• _GOAL OF THE EXERCISE_
Once you find the line below that has "[Follow me on Youtube] (44, 58)", output it and every line after it exactly, stopping after the line that has "NZ’s climate credentials", with no pictures.

[Collected data]
^^^^

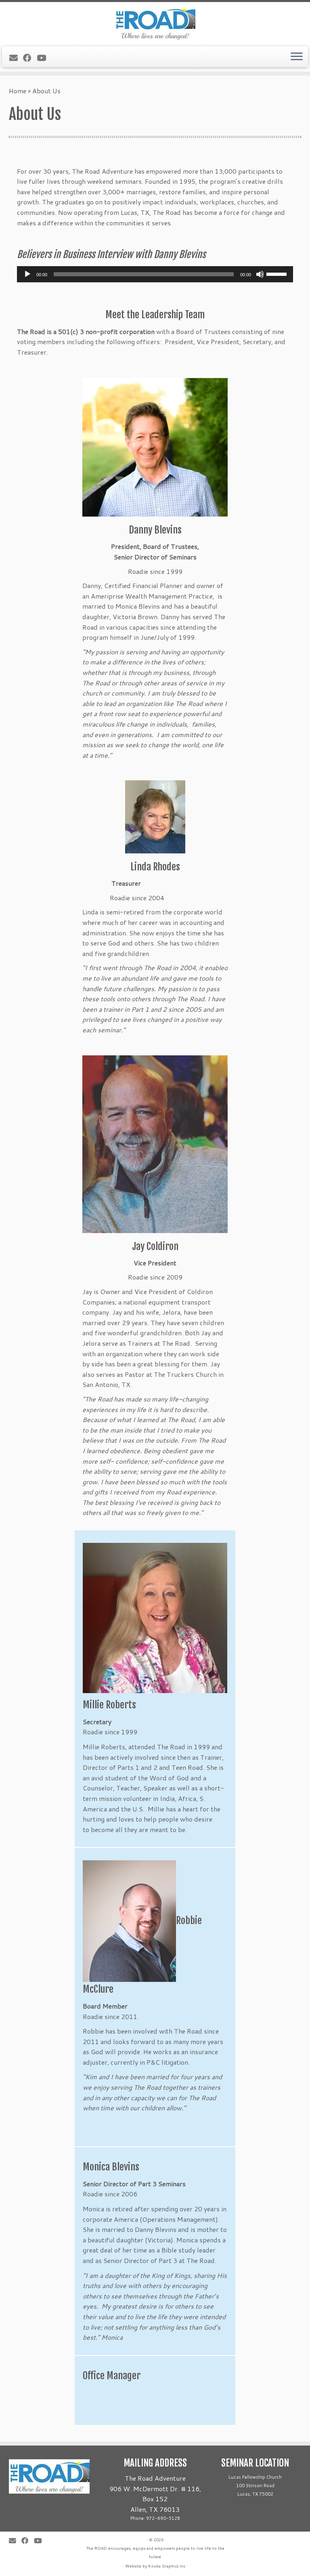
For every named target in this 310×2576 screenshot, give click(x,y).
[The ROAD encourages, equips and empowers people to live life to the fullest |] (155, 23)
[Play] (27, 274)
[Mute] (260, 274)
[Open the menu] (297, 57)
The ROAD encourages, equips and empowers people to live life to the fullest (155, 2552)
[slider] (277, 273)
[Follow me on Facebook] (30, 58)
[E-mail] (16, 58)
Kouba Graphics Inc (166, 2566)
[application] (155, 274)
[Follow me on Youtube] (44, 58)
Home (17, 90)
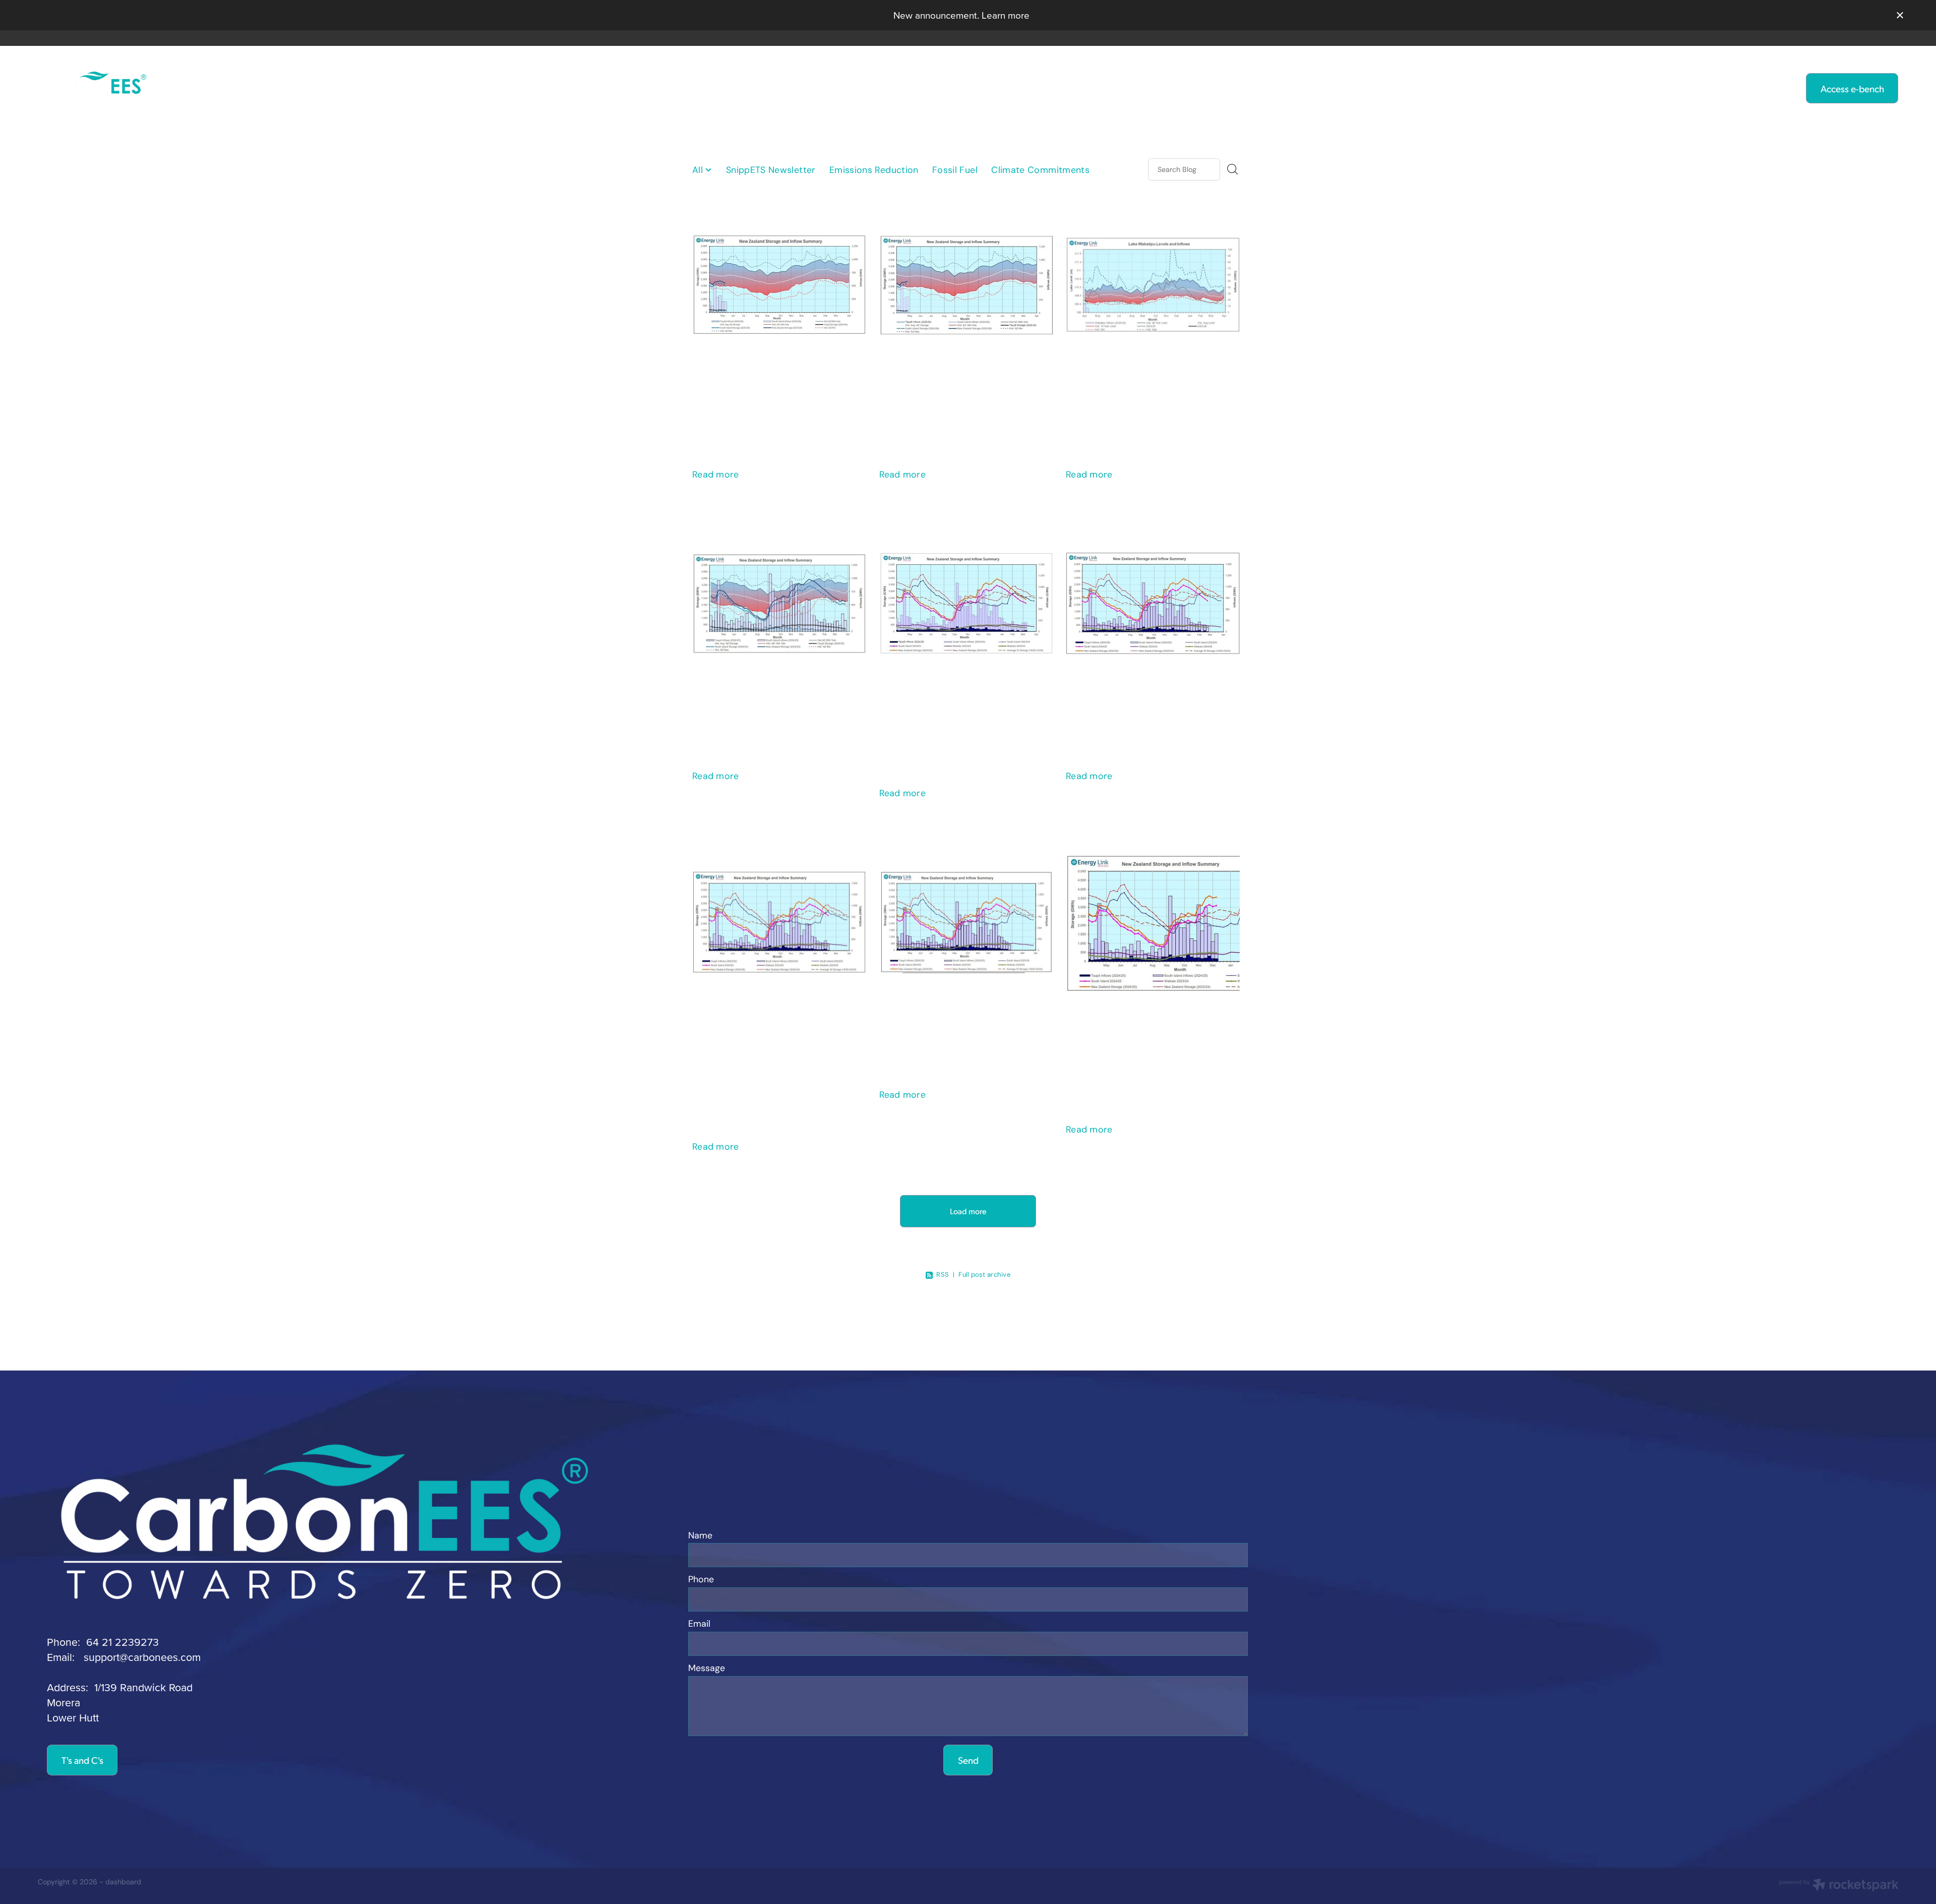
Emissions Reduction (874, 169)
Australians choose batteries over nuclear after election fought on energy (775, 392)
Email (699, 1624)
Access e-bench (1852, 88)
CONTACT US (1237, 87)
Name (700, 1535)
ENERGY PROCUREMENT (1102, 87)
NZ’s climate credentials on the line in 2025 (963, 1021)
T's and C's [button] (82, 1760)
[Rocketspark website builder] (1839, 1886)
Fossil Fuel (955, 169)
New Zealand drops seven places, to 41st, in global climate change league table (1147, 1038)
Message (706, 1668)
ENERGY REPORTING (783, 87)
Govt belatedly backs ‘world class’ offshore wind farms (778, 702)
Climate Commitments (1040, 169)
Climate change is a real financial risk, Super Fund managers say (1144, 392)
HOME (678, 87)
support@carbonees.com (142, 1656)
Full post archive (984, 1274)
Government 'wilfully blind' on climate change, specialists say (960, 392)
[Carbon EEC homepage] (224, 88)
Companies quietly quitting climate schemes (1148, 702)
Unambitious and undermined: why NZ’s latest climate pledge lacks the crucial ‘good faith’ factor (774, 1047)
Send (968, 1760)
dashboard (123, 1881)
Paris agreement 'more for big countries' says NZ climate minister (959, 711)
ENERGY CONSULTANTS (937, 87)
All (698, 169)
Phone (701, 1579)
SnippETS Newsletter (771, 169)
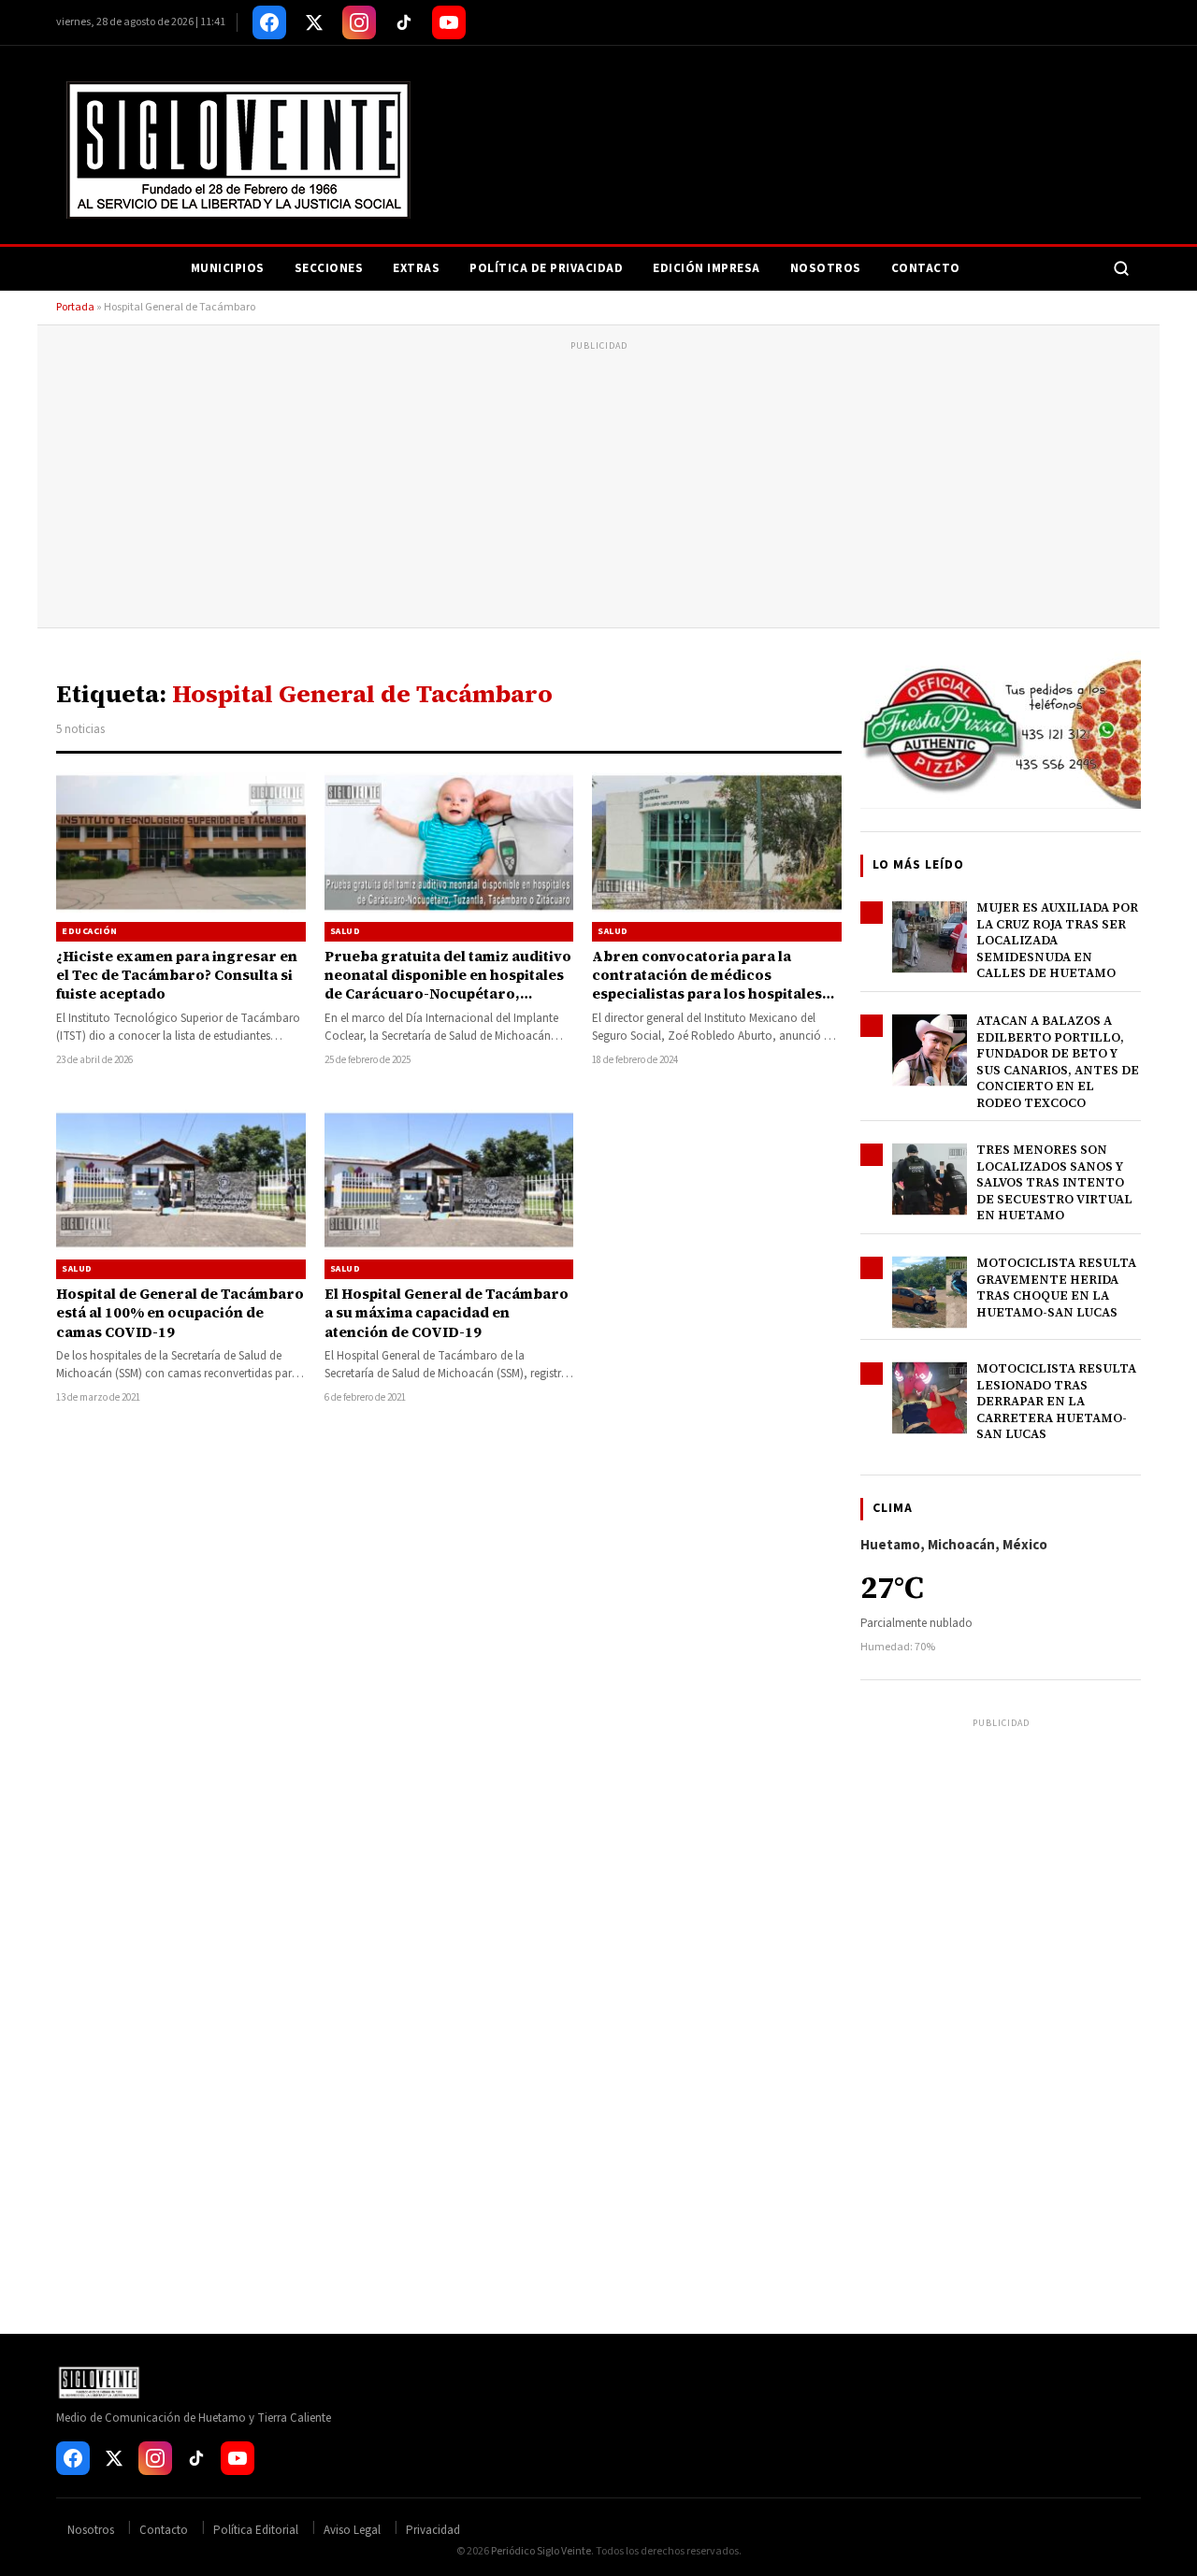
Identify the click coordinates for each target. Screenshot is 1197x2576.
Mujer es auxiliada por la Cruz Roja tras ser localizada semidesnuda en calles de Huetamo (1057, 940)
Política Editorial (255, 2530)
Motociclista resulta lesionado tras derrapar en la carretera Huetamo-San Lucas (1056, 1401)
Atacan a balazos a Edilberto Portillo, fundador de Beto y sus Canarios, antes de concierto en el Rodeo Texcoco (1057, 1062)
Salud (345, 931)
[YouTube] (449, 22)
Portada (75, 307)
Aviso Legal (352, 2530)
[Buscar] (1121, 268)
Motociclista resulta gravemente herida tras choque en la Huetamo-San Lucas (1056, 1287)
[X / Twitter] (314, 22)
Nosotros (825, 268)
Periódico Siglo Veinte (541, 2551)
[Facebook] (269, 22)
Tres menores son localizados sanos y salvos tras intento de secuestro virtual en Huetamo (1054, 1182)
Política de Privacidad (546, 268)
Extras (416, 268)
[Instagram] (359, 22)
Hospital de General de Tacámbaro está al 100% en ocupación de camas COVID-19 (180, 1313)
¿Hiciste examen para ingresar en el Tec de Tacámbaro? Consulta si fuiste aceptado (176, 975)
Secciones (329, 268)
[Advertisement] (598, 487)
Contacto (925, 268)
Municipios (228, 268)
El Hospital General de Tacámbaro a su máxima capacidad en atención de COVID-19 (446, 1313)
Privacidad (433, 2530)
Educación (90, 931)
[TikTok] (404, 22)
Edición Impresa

^^^^

• _ANSWER TO THIS PROBLEM_
[Follow me on Youtube] (44, 58)
Home (17, 90)
Emissions Reduction (874, 169)
Australians choose batteries over nuclear after election fought on energy (775, 392)
Email (699, 1624)
Access e-bench (1852, 88)
CONTACT US (1237, 87)
Name (700, 1535)
ENERGY PROCUREMENT (1102, 87)
NZ’s climate credentials on the line in 2025 (963, 1021)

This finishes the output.